[
Lists Home |
Date Index |
Thread Index
]
- To: <xml-dev@lists.xml.org>
- Subject: utf8 -> utf16 conversion problem ?
- From: "Alex Ben-Ari" <alexb@mercadosw.com>
- Date: Wed, 12 Feb 2003 11:34:27 +0200
- Thread-index: AcLSee8HXrEMtGc6S4KoiISNgEh0ng==
- Thread-topic: utf8 -> utf16 conversion problem ?
Hello all.
I am wondering if anyone can help me with the following little xml/unicode curiosity:
I have a Xerxec-C SAX2 parser parsing an in-memory buffer of xml encoded in utf8.

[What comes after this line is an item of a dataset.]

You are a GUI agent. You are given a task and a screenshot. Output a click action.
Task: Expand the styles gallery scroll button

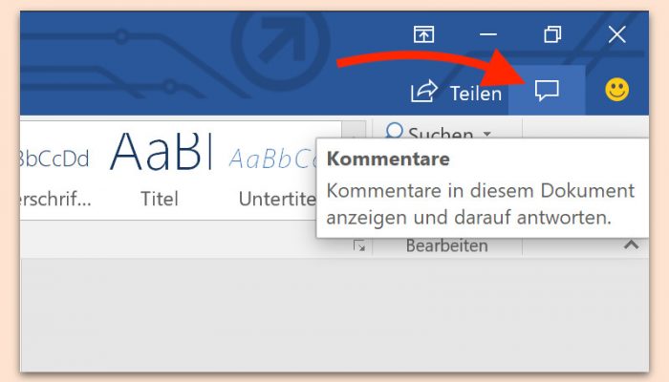(x=354, y=130)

When reading the sequence C3 AA (which is 'e' with upper circumflux) the characters() method
receives 00 c3 00 aa , which is wrong !
The right value of 'e' with upper circumflux in UTF16 is 00EA.
What is going on ?
Thanks to anyone who can enlight me on this one.
Alex.
p.s. The code I am using looks like so:
someFunction(char *xml, int32_t xml_len) {
SAX2XMLReader* parser = XMLReaderFactory::createXMLReader();
//ExtractHandler is derived from ContentHandler and ErrorHandler
ExtractHandler extHandler(xml, xml_len);
parser->setContentHandler(&extHandler);
parser->setErrorHandler(&extHandler);
MemBufInputSource mbis((XMLByte*)xml, xml_len, "", false);
mbis.setCopyBufToStream(false); //not necessary to duplicate the buffer
parser->parse(mbis);
}
|